The she-wolf and One Eye linger about the camp, until a gunshot scares them off. The she-wolf finds what she is looking for—a cave in the forest. While the she-wolf rests in the lair, One Eye grows restless with hunger and ventures outside.
The she-wolf's search for a cave in the forest shows the resurfacing of her feral instincts. By pursuing the cave, she obeys her instincts and nature's call.
When One Eye returns to the cave, he discovers that his mate has given birth to a litter of pups. He approaches them, but the she-wolf, fearing that One Eye will eat her pups, snarls at him. One Eye obeys the she-wolf's warning, following his fatherly instincts by going out to hunt on the trail.

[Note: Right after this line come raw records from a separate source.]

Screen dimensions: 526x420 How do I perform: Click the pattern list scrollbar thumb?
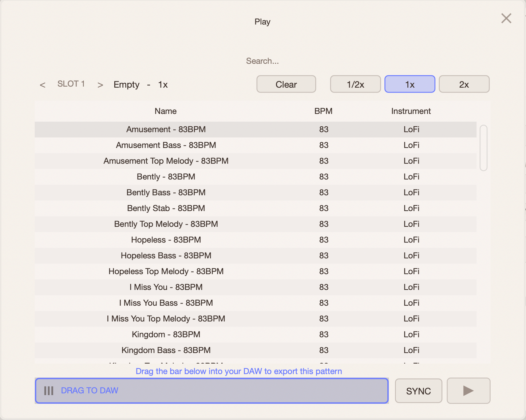point(483,148)
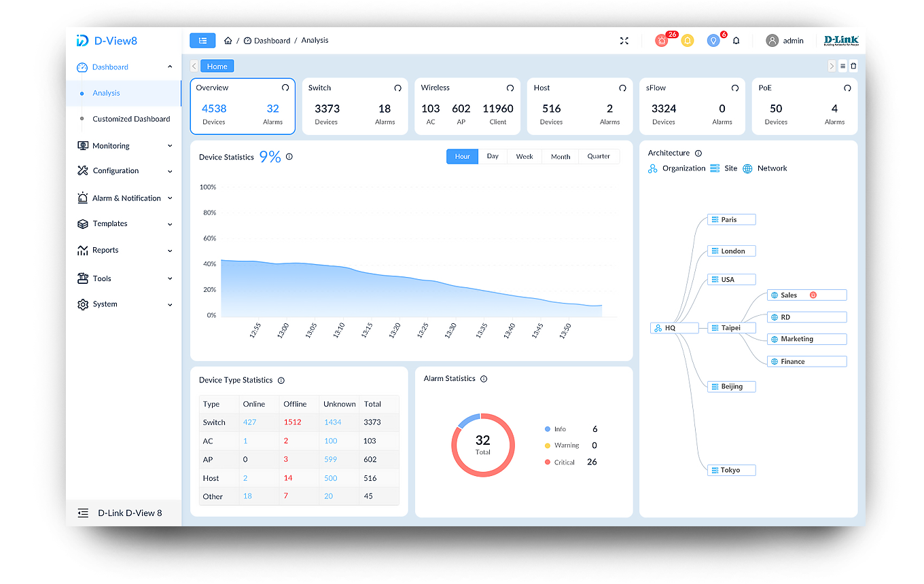Click the offline Switch count 1512

292,422
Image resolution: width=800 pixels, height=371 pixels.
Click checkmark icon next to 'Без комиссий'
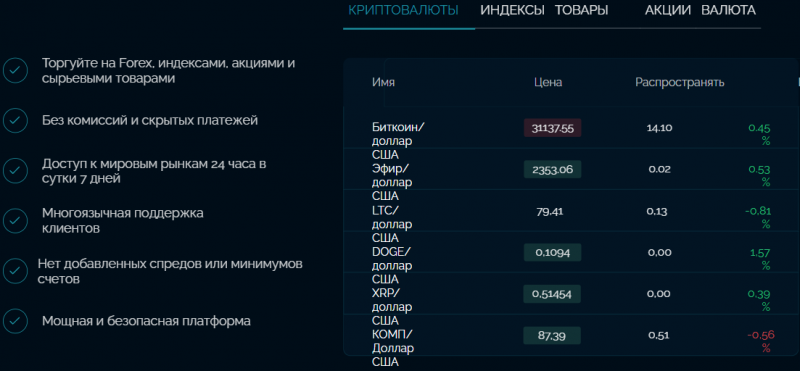click(15, 120)
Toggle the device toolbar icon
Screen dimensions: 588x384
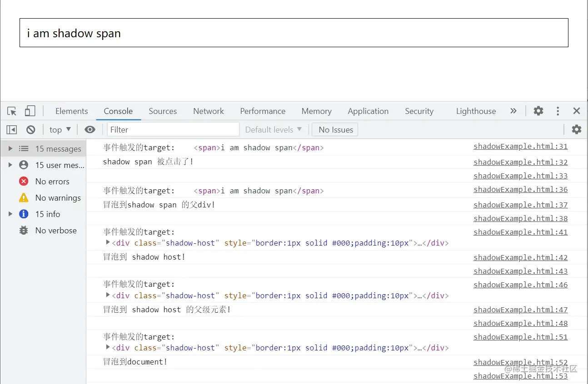click(30, 111)
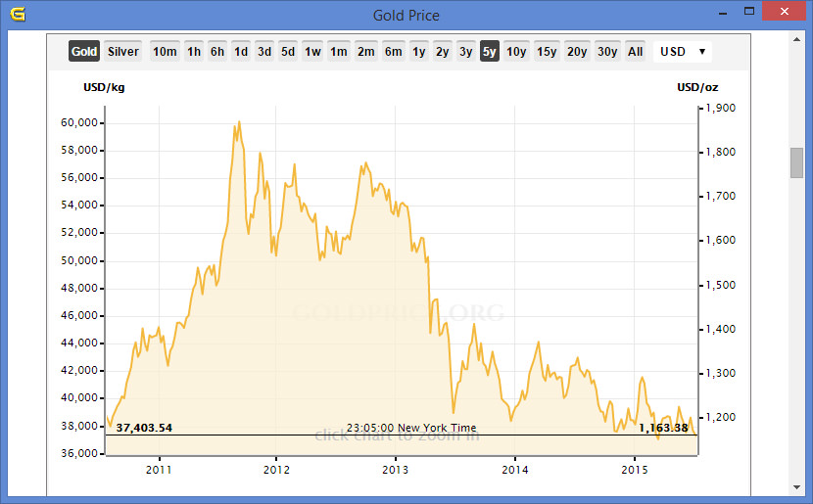Maximize the Gold Price window
813x504 pixels.
(x=749, y=13)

Instinct governs the violent actions of mother and father alike. The she-wolf defends her pups because she instinctually distrusts One Eye, while One Eye obeys the mandates of fatherhood by going out to hunt and kill.
On the trail, One Eye notices a meaty porcupine, but passes it over in favor of an easier target, a ptarmigan, or chicken-like bird. Carrying the bird back with him to the cave, he notices the porcupine and the lynx in a tense faceoff. The lynx pounces, piercing itself on the spiny creature's quills and running away. One Eye waits until the injured porcupine dies of exhaustion, picks it up with his teeth, and takes it to the cave for his mate and cubs to eat.
The faceoff between the lynx and porcupine highlights the intense struggle between creatures for survival and life. One Eye capitalizes on this struggle to perpetuate his own survival and that of his family. Thus survival is not only marked by struggle and competition, but also chance and opportunity.